Spring Security OidcBackChannelLogoutHandler#logoutUrl not configurable, context path missing from default

Describe the bug * When logging out using backchannel-logout, the OidcBackChannelLogoutHandler handles this by generating logout requests to localhost * The URL generated is http://localhost/logout, but this skips the context path.
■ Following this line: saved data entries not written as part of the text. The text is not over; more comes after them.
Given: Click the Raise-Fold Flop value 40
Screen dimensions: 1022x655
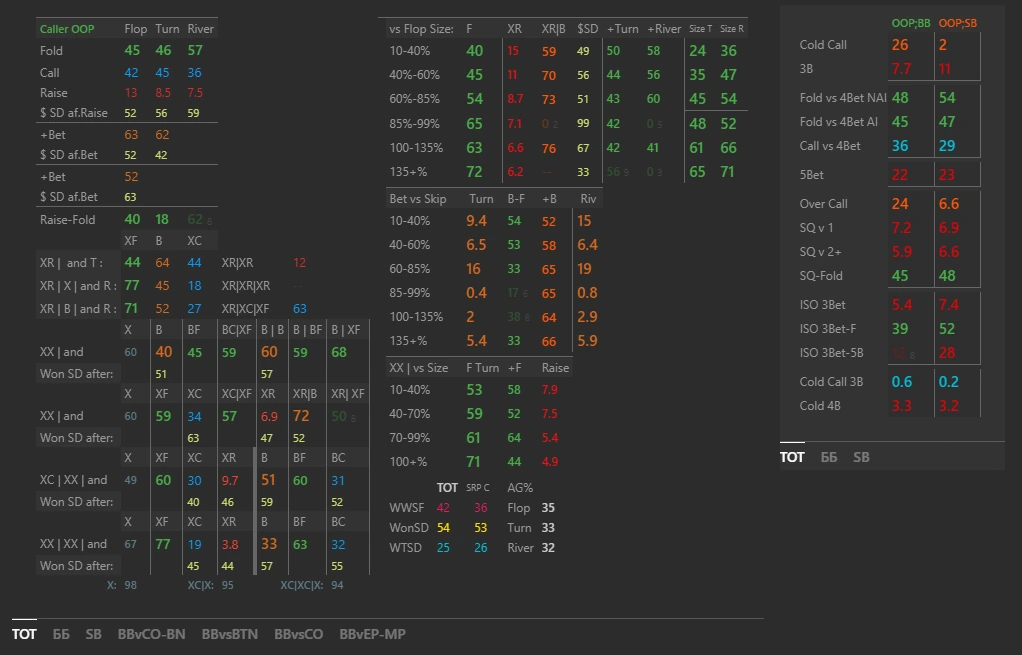Looking at the screenshot, I should point(132,219).
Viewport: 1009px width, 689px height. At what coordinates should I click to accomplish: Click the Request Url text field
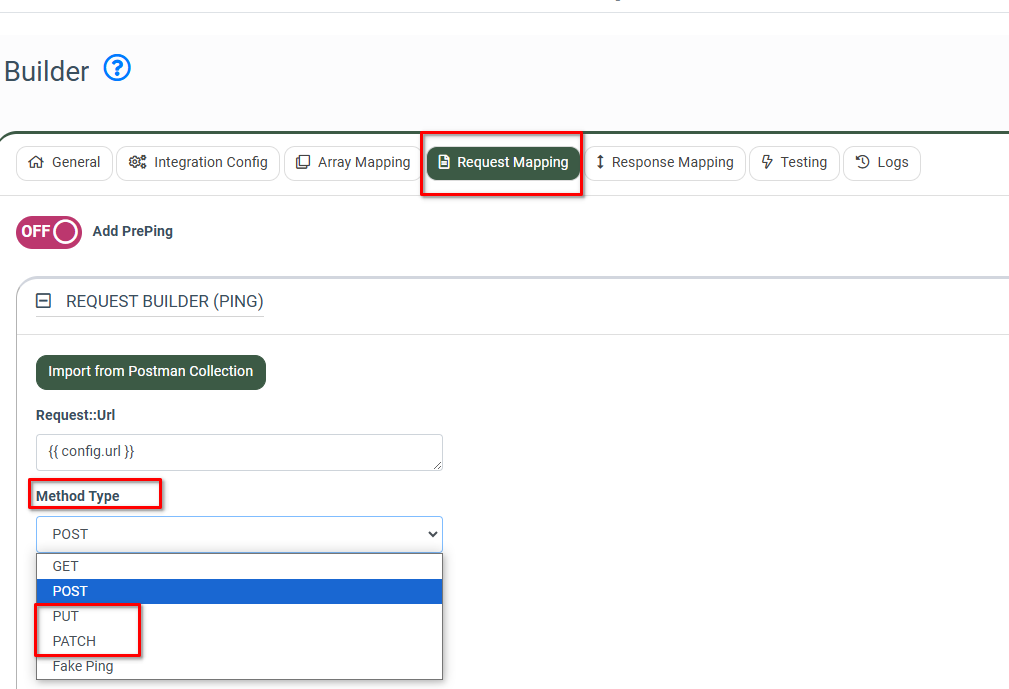239,452
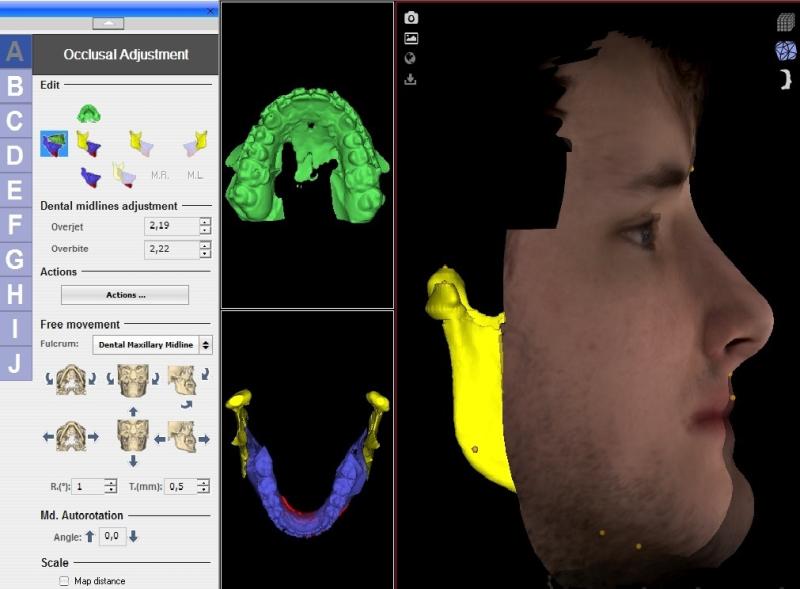
Task: Click the blue mandible edit icon
Action: 90,178
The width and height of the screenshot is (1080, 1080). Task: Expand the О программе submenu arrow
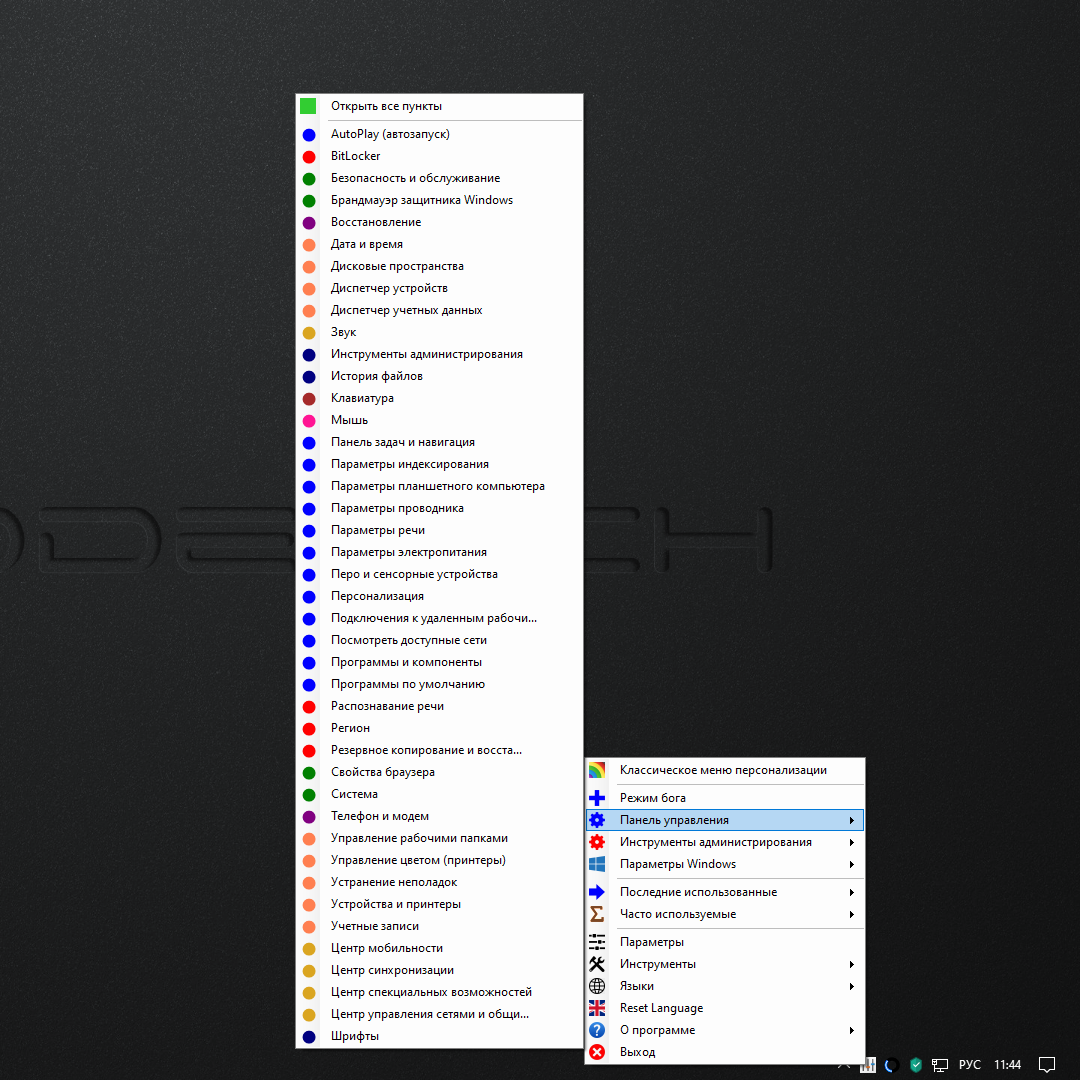click(852, 1030)
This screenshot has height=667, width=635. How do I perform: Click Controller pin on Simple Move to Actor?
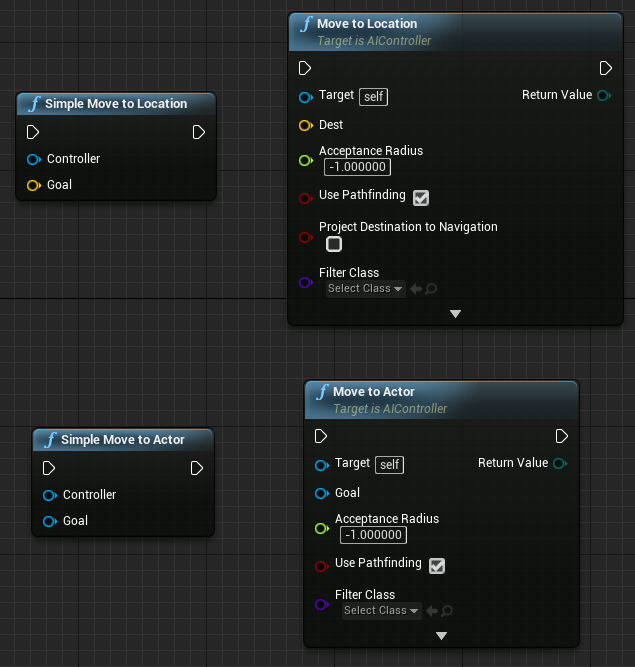tap(49, 495)
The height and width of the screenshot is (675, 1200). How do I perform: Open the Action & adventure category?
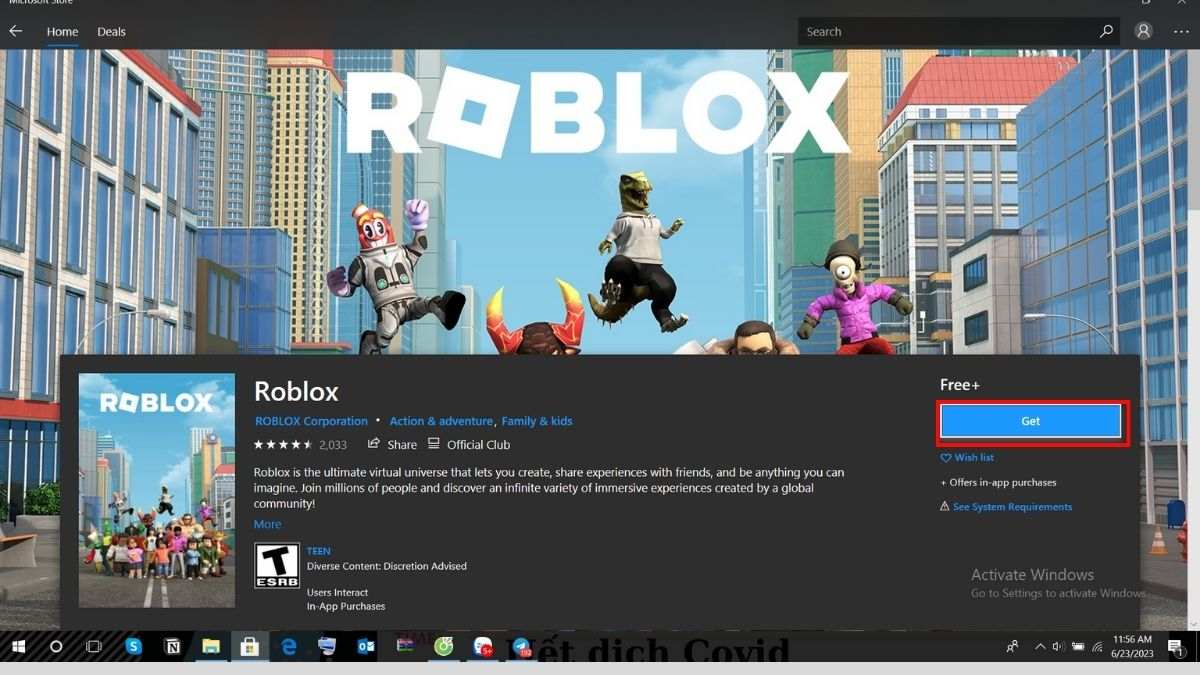[x=440, y=421]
As a result, this runs into a 404 * Given an application with context path /my-application, I would expect: http://localhost/my-application/logout * It also seems to fail if the logoutUrl was configured to something else than /logout

To Reproduce * Set up an application with back-channel logout on keycloak * Set up keycloak with debug logging * Log out by terminating the session on key cloak

Expected behavior * The internally generated log-out does not produce a 404

Proposals * A) Make the feature aware of the context path * B) Make the feature respect reconfiguration of logoutUrl * C) Instead of generating internal requests, use the API to terminate the session

Comment From: lmorocz

It is configurable since 6.2.4, see #14679 (and #14609).

eg. .oidcLogout(lc -> lc.backChannel(c -> c.logoutUri("{baseScheme}://{baseHost}{basePort}{basePath}/logout"))))

Comment From: JuergenSimon

I was still debugging against the 6.2.3 version. I can confirm that with an upgrade to 6.2.4, it works as advertised. Thanks!